◆ **What needs to be done**
Please extract every line of the listing below and reproduce each one verbatim.

◆ **Dataset excerpts**
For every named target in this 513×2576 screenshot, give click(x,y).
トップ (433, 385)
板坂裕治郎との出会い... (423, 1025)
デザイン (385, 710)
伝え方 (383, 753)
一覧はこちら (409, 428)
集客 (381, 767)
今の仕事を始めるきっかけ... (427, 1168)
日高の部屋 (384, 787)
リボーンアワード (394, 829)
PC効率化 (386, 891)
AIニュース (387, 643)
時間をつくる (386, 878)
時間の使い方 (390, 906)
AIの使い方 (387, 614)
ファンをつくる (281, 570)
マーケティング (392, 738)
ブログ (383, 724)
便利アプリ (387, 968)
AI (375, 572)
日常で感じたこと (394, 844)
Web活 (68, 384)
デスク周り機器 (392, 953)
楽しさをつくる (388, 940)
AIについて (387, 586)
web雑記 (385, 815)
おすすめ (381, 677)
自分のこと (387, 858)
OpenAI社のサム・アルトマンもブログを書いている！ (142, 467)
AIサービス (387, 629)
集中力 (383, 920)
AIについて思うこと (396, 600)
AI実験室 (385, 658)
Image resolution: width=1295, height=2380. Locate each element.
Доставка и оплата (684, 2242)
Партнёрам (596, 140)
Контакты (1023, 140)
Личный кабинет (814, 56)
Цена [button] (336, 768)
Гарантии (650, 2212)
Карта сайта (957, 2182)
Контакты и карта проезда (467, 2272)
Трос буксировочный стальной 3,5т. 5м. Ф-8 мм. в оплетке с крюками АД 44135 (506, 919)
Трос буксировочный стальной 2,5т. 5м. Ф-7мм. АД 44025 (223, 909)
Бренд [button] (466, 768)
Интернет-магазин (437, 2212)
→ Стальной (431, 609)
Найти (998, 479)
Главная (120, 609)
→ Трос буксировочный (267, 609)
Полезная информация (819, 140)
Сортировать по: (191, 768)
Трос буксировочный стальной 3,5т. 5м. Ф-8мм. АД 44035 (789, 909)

◆ **Solved problem**
For every named target in this 513×2576 screenshot, give click(x,y).
トップ (433, 385)
板坂裕治郎との出会い... (423, 1025)
デザイン (385, 710)
伝え方 (383, 753)
一覧はこちら (409, 428)
集客 (381, 767)
今の仕事を始めるきっかけ... (427, 1168)
日高の部屋 (384, 787)
リボーンアワード (394, 829)
PC効率化 (386, 891)
AIニュース (387, 643)
時間をつくる (386, 878)
時間の使い方 (390, 906)
AIの使い方 (387, 614)
ファンをつくる (281, 570)
マーケティング (392, 738)
ブログ (383, 724)
便利アプリ (387, 968)
AI (375, 572)
日常で感じたこと (394, 844)
Web活 (68, 384)
デスク周り機器 (392, 953)
楽しさをつくる (388, 940)
AIについて (387, 586)
web雑記 (385, 815)
おすすめ (381, 677)
自分のこと (387, 858)
OpenAI社のサム・アルトマンもブログを書いている！ (142, 467)
AIサービス (387, 629)
集中力 (383, 920)
AIについて思うこと (396, 600)
AI実験室 (385, 658)
Image resolution: width=1295, height=2380. Locate each element.
Доставка и оплата (684, 2242)
Партнёрам (596, 140)
Контакты (1023, 140)
Личный кабинет (814, 56)
Цена [button] (336, 768)
Гарантии (650, 2212)
Карта сайта (957, 2182)
Контакты и карта проезда (467, 2272)
Трос буксировочный стальной 3,5т. 5м. Ф-8 мм. в оплетке с крюками АД 44135 (506, 919)
Трос буксировочный стальной 2,5т. 5м. Ф-7мм. АД 44025 (223, 909)
Бренд [button] (466, 768)
Интернет-магазин (437, 2212)
→ Стальной (431, 609)
Найти (998, 479)
Главная (120, 609)
→ Трос буксировочный (267, 609)
Полезная информация (819, 140)
Сортировать по: (191, 768)
Трос буксировочный стальной 3,5т. 5м. Ф-8мм. АД 44035 (789, 909)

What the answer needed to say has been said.